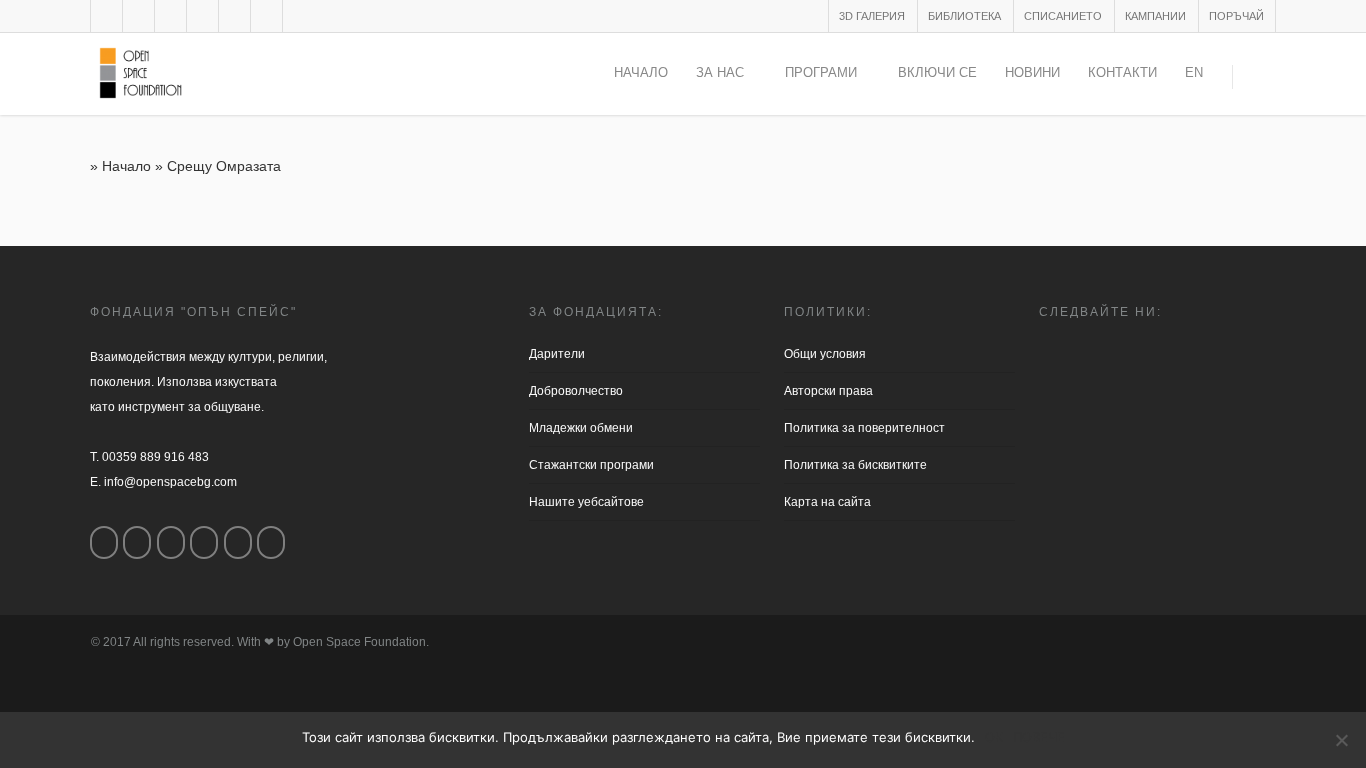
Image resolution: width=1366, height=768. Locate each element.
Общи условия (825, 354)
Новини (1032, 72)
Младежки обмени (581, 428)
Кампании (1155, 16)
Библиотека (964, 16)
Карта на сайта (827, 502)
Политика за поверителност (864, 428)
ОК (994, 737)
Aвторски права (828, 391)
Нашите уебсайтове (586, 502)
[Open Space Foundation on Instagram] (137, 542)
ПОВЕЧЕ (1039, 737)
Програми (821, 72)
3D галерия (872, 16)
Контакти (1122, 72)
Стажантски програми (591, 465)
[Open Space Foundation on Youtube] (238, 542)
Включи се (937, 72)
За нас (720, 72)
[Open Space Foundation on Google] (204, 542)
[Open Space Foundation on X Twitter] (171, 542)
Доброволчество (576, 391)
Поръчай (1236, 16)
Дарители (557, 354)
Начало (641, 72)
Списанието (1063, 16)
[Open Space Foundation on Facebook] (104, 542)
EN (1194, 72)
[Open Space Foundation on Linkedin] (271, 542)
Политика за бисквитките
........
[Problem] Could you set down, exactly as written, the lines above between the one holding "Новини (1032, 72)" and the one holding "Програми (821, 72)", inclusive, and nothing more?

[Response area]
Новини (1032, 72)
Младежки обмени (581, 428)
Кампании (1155, 16)
Библиотека (964, 16)
Карта на сайта (827, 502)
Политика за поверителност (864, 428)
ОК (994, 737)
Aвторски права (828, 391)
Нашите уебсайтове (586, 502)
[Open Space Foundation on Instagram] (137, 542)
ПОВЕЧЕ (1039, 737)
Програми (821, 72)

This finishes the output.